The Kishino-Hasegawa topological test results

Single gene tree Concatenated 4 genes tree
lnL lnL pKH
asl -3561.406 -3642.361 < 0.001*
clpc -7718.852 -7728.157 0.2696
coI -10062.16 -10074.33 0.2336
cytb -6856.617 -6859.401 0.4323

For each gene the likelihood of the phylogeny of that gene was compared to the phylogenetic reconstruction based on all four genes. The log-likelihood values and p-values are shown per gene alignment. Only the asl alignment gives a significantly worse likelihood value for the tree based on the combined data, which indicates conflicting topologies.

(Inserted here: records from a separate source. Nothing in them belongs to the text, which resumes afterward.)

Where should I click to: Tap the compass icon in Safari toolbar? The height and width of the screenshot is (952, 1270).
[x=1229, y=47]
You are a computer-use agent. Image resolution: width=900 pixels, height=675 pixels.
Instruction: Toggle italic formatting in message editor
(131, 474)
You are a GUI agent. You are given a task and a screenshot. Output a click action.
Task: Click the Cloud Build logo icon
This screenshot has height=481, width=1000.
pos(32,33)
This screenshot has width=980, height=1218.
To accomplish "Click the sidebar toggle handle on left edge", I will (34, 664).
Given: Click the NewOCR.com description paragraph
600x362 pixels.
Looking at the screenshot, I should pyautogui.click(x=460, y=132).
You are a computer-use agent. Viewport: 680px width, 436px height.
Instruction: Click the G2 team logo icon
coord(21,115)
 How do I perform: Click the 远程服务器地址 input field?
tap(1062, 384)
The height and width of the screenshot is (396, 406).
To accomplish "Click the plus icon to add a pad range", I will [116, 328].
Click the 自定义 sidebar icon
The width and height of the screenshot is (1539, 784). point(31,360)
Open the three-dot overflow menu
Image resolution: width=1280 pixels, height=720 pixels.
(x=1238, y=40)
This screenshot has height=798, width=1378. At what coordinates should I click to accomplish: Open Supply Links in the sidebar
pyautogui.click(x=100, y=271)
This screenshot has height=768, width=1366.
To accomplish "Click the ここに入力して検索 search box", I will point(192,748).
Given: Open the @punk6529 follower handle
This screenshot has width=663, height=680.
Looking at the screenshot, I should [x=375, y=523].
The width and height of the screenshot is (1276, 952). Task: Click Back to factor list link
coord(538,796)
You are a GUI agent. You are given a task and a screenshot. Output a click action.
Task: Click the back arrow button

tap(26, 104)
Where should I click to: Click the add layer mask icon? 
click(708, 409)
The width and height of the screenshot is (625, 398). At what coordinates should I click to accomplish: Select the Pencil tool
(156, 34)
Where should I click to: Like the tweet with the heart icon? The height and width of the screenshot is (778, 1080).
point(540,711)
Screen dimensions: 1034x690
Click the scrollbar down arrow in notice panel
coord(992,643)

For each of the three hypotheses on the Polychromophilus origin a corresponding topology was constructed. This was done by restricting the placing of Polychromophilus during tree reconstruction in RAxML, forcing it either with the mammal-infecting Plasmodium/Hepatocystis clade (hypothesis 1), the Haemoproteus (Haemoproteus) clade (hypothesis 2) or with the sauropsid Plasmodium clade (hypothesis 3). These restricted topologies were then tested together with the topology produced by the maximum likelihood analysis using a Shimodaira-Hasegawa test [32] as implemented in PAML 4 [33].